*PASSAGE SHOWN*
___
United States District Court, D. Hawaii

June 1, 2018

THAD THOMPSON, #A5013250, Plaintiff,
v.
NURSE RISSA, et al., Defendants.

          ORDER DENYING PETITION FOR RECONSIDERATION

          Derrick K. Watson, United States District Judge.

         Before the court is pro se Plaintiff Thad Thompson's Petition for Reconsideration to Grant Plaintiff's ‘In Forma Pauperis' (IFP) Application (“Petition”). ECF No. 5. Because more than twenty-eight days have passed since judgment was entered, the court construes Plaintiff's Petition as seeking reconsideration pursuant to Rule 60 of the Federal Rules of Civil Procedure (“FRCP”). For the following reasons, the Petition is DENIED.

         I. BACKGROUND

         On March 14, 2018, Plaintiff filed his Complaint. He alleged that Halawa Correctional Facility (“HCF”) nurses and other medical staff delayed or denied him adequate medical care since approximately September 2015. See Compl., ECF No. 1. The court reviewed its records to determine whether Plaintiff had “on 3 or more prior occasions, while incarcerated or detained in any facility, brought an action or appeal in a court of the United States that was dismissed on the grounds that it is frivolous, malicious, or fails to state a claim upon which relief may be granted.” 28 U.S.C. § 1915(g); see also Andrews v. King, 398 F.3d 1113, 1120-21 (9th Cir. 2005) (stating “district court docket records may be sufficient to show that a prior dismissal satisfies at least one of the criteria under § 1915(g) and therefore counts as a strike”). Because Plaintiff had accrued 3-strikes, [1] the court screened the Complaint to determine whether it showed that he was in imminent danger of serious physical injury when it was filed. See 28 U.S.C. § 1915(g); Andrews v. Cervantes, 493 F.3d 1047, 1055 (9th Cir. 2007) (holding that a prisoner who has accrued three strikes may not proceed IFP unless his “complaint makes a plausible allegation that [he] faced ‘imminent danger of serious physical injury' at the time of filing”).
___
*INFORMATION PROVIDED*

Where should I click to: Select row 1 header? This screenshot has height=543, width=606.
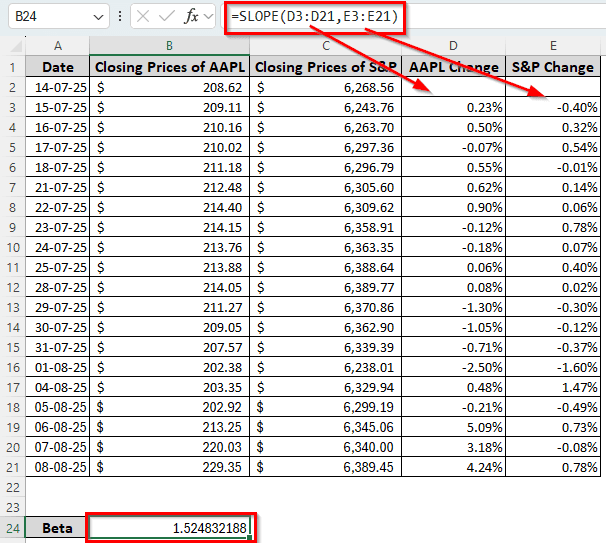click(13, 67)
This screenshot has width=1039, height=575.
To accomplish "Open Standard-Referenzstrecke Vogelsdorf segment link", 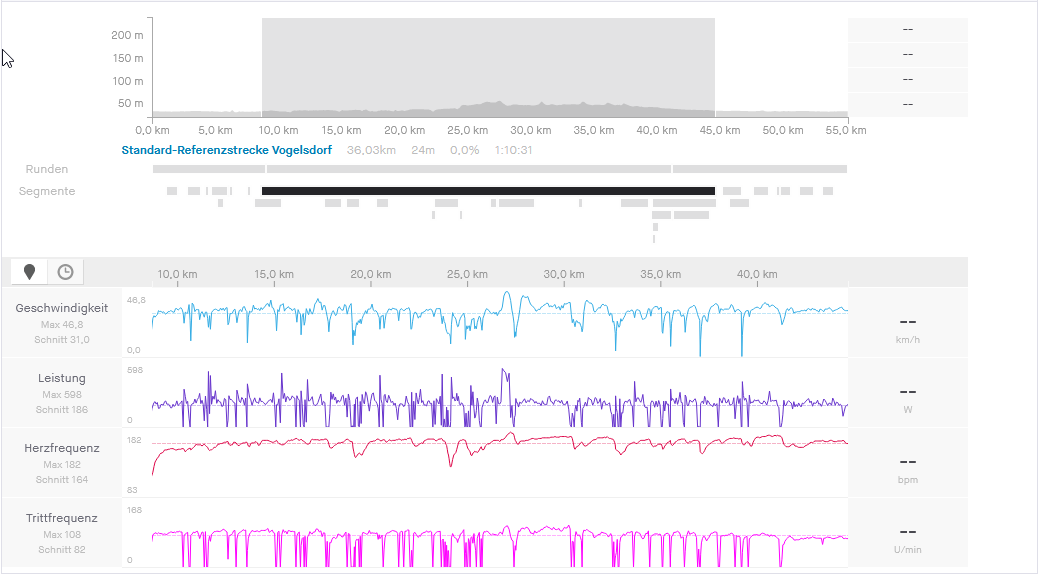I will tap(226, 150).
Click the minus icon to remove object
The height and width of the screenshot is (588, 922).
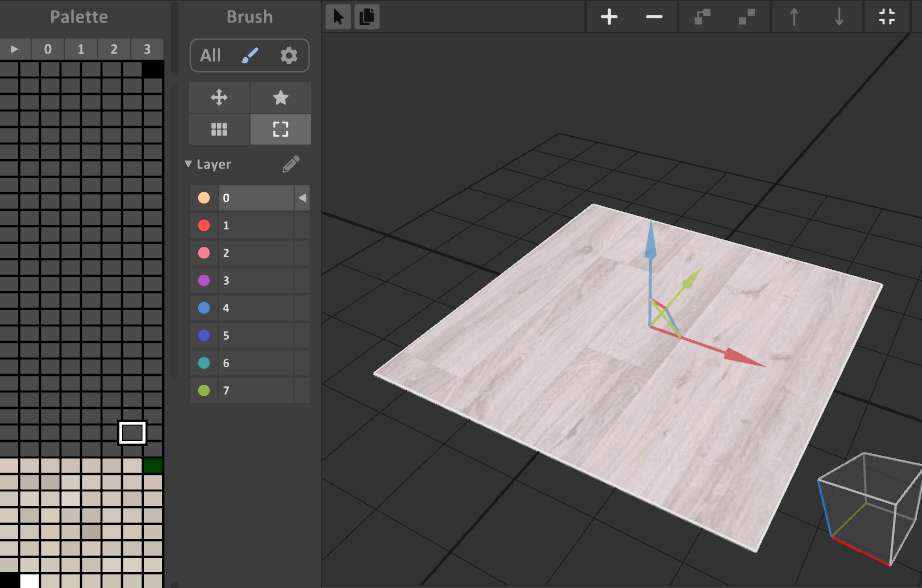click(654, 17)
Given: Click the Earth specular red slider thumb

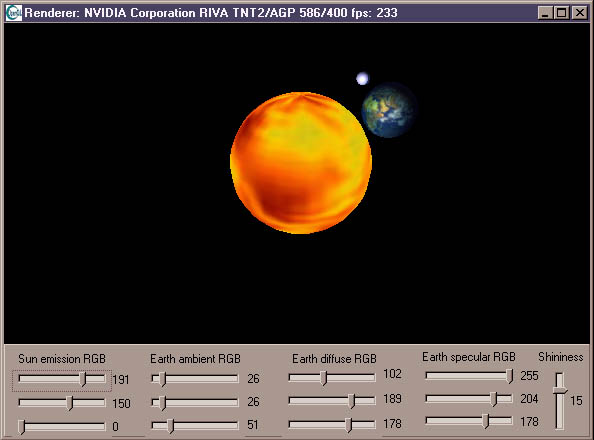Looking at the screenshot, I should pyautogui.click(x=510, y=376).
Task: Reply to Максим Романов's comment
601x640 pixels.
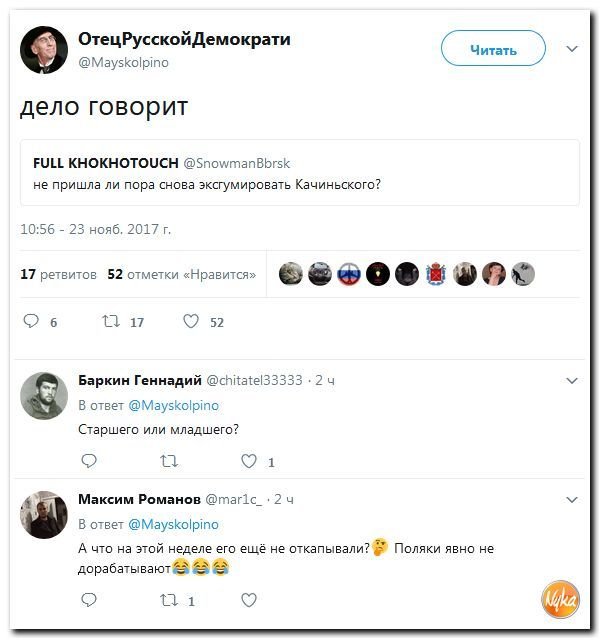Action: (89, 600)
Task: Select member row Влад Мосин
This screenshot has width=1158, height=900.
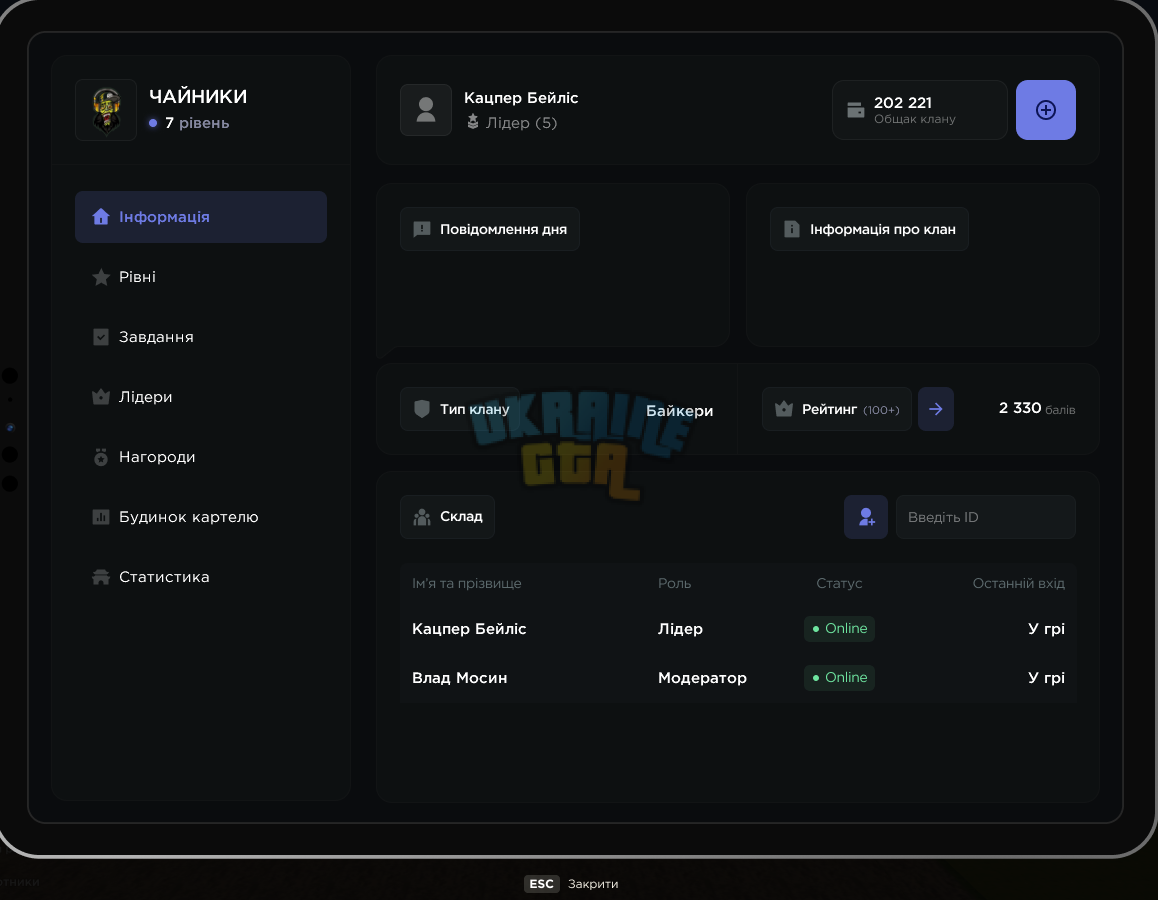Action: [738, 678]
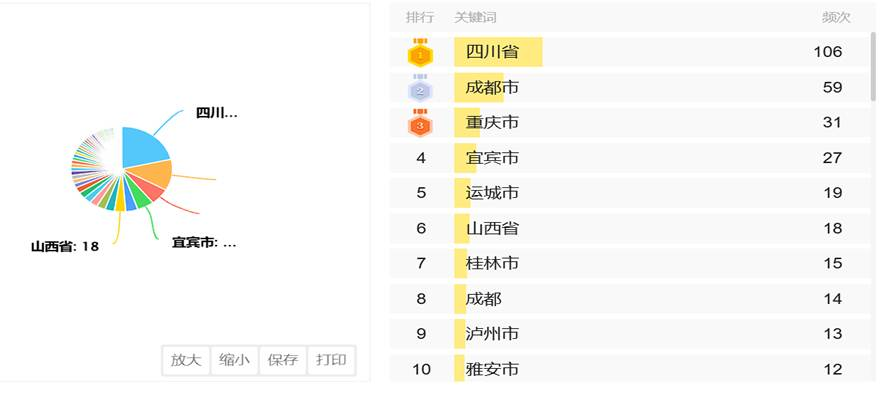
___
*PROMPT A*
Answer these questions using the court order:
(i) On what date did the plaintiff file his Complaint?
(ii) Which United States District Judge is named in the court order?
(iii) Under which rule of the Federal Rules of Civil Procedure does the court construe the plaintiff's Petition?
*PROMPT B*
Reproduce word for word the stretch of the court order from "United States District Court, D." through "Petition is DENIED.".

*TASK RESULT A*
(i) March 14, 2018
(ii) Derrick K. Watson
(iii) Rule 60

*TASK RESULT B*
United States District Court, D. Hawaii

June 1, 2018

THAD THOMPSON, #A5013250, Plaintiff,
v.
NURSE RISSA, et al., Defendants.

          ORDER DENYING PETITION FOR RECONSIDERATION

          Derrick K. Watson, United States District Judge.

         Before the court is pro se Plaintiff Thad Thompson's Petition for Reconsideration to Grant Plaintiff's ‘In Forma Pauperis' (IFP) Application (“Petition”). ECF No. 5. Because more than twenty-eight days have passed since judgment was entered, the court construes Plaintiff's Petition as seeking reconsideration pursuant to Rule 60 of the Federal Rules of Civil Procedure (“FRCP”). For the following reasons, the Petition is DENIED.